Energiekrise:Habeck hält Weiterbetrieb von Atomkraftwerken für nötig

Energiekrise: Schwerer Gang für einen Grünen: Wirtschaftsminister Robert Habeck kündigte am Dienstagabend die Wende bei der Atomkraft an.

Schwerer Gang für einen Grünen: Wirtschaftsminister Robert Habeck kündigte am Dienstagabend die Wende bei der Atomkraft an.

(Foto: Michael Kappeler/dpa)

Weil Frankreichs Kernkraftwerke weniger Strom liefern könnten als gedacht, geht der Wirtschaftsminister davon aus, dass Isar 2 und Neckarwestheim bis zum Frühjahr 2023 gebraucht werden - "Stand jetzt". Umweltschützer protestieren.

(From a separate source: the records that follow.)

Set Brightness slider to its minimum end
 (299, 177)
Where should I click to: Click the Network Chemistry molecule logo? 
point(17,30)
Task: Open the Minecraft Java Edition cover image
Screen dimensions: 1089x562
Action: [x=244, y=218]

Von Michael Bauchmüller, Berlin

Die beiden süddeutschen Atomkraftwerke Isar 2 und Neckarwestheim 2 sollen offenbar auch im ersten Quartal des nächsten Jahres am Netz bleiben. Grund ist, dass französische Atomkraftwerke im Januar und Februar kommenden Jahres wohl weniger Strom liefern können als zuletzt angenommen, sagte Bundeswirtschaftsminister Robert Habeck (Grüne) am Dienstagabend in Berlin. "Wenn sich diese Prognosen nicht ins Gegenteil verkehren, dann muss ich heute schon sagen, dass Isar 2 und Neckarwestheim im ersten Quartal '23 wohl am Netz bleiben werden", sagte Habeck. "Stand heute" halte er ihren Weiterbetrieb für nötig.

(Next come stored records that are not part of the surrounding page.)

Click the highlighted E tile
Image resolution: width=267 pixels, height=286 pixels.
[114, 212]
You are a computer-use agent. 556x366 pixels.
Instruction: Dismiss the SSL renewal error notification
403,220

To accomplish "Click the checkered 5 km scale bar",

Bisher hatte Habeck jede Vorfestlegung vermieden. Erst vor gut drei Wochen hatte er einen Plan präsentiert, mit dem die beiden Atomkraftwerke nur als Notreserve vorgehalten werden sollen, und das längstens bis Mitte April nächsten Jahres. Nur im Falle von Engpässen am europäischen Strommarkt sollten sie helfen, das süddeutsche Netz zu stabilisieren. Ein drittes Kraftwerk, Emsland in Niedersachsen, soll dagegen am 31. Dezember abgeschaltet werden. Nach geltender Rechtslage läuft dann für alle deutschen Atomkraftwerke die Betriebszeit ab.

Die Betreiber von Isar 2 und Neckarwestheim 2 sollen nun alle Vorbereitungen für einen längeren Betrieb treffen. Auf entsprechende "Eckpunkte" verständigte sich Habeck am Dienstag mit den Betreiberfirmen. Im Falle von Isar 2 in Bayern bedeutet das auch, dass bis Ende Oktober eine Ventil-Leckage repariert werden muss, die erst vorige Woche öffentlich bekannt wurde. Anders als bisher geplant würde das AKW bei Landshut dann aber nicht bis Mitte April laufen, sondern "bis voraussichtlich Anfang März 2023", wie es in den Eckpunkten heißt.

Der Betreiber von Isar 2 hatte neulich noch Zweifel

Ein längerer Betrieb setze eine vier- bis sechswöchige Revision voraus und sei deshalb aus Sicht des Ministeriums "nicht sinnvoll". Der Isar-2-Betreiber Preussen Elektra hatte kürzlich erst Zweifel an der Machbarkeit des Reservebetriebs geäußert. Diese Zweifel tauchen in den Eckpunkten nun nicht mehr auf.

Zuletzt hatte vor allem die FDP den Druck auf Habeck erhöht, die Laufzeiten der Atomkraftwerke zu verlängern - weit über den April 2023 hinaus. FDP-Fraktionschef Christian Dürr hatte vorgeschlagen, die Entscheidung über Atom-Laufzeiten mit der über eine Gaspreisbremse zu "kombinieren". Habeck lehnt dies als "unsachgemäße Verknüpfung" ab. "Wir sollten keine Koppelgeschäfte machen", sagte er am Dienstag.

Die finale Entscheidung über den weiteren Betrieb der beiden Atomkraftwerke soll nun spätestens Anfang Dezember fallen - unter der Voraussetzung, dass die Koalition vorher die Gesetze ändert. Vor allem in der Grünen-Fraktion gibt es nach wie vor Widerstände gegen den Reservebetrieb. Auch Umweltschützer kritisierten Habecks Vorstoß. Die Bundesregierung habe zu wenig unternommen, um Energie in allen Bereichen einzusparen, sagte Umwelthilfe-Chef Sascha Müller-Kraenner. "Sie ist jetzt aber bereit, den in Jahrzehnten erreichten Atomausstieg schnell aufzukündigen." Schon aus Sicherheitsgründen solle der Bund am Ausstieg festhalten.